(Data records)
'''

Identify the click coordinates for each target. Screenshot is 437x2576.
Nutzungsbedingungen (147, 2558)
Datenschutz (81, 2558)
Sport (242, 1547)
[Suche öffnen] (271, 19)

'''

Work item:
Exactly reproduce every record.

Task response:
Identify the click coordinates for each target. Screenshot is 437x2576.
Nutzungsbedingungen (147, 2558)
Datenschutz (81, 2558)
Sport (242, 1547)
[Suche öffnen] (271, 19)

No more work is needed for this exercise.